- **Exercise prompt**
Nothing but the lines from the one with "People (552, 148)" through the final line of the entries below should be written out, each exactly as given.

- **Excerpts from a dataset**
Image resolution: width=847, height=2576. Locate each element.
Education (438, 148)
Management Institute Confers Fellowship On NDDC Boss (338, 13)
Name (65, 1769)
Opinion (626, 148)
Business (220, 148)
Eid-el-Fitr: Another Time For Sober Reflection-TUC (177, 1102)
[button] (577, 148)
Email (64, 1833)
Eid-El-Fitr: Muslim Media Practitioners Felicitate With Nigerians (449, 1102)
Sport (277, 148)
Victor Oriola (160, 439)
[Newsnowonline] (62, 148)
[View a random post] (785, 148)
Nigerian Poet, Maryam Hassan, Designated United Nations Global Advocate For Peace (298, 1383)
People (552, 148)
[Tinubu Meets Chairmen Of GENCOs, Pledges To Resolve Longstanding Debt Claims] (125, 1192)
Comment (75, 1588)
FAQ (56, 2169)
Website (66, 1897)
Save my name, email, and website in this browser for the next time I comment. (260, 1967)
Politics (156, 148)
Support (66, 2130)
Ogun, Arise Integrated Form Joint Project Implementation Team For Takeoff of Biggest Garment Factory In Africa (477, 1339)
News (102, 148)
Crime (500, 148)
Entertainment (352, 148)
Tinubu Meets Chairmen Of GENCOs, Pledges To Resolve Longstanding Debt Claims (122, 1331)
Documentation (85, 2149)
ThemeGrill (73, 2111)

- **Exercise response**
People (552, 148)
[Tinubu Meets Chairmen Of GENCOs, Pledges To Resolve Longstanding Debt Claims] (125, 1192)
Comment (75, 1588)
FAQ (56, 2169)
Website (66, 1897)
Save my name, email, and website in this browser for the next time I comment. (260, 1967)
Politics (156, 148)
Support (66, 2130)
Ogun, Arise Integrated Form Joint Project Implementation Team For Takeoff of Biggest Garment Factory In Africa (477, 1339)
News (102, 148)
Crime (500, 148)
Entertainment (352, 148)
Tinubu Meets Chairmen Of GENCOs, Pledges To Resolve Longstanding Debt Claims (122, 1331)
Documentation (85, 2149)
ThemeGrill (73, 2111)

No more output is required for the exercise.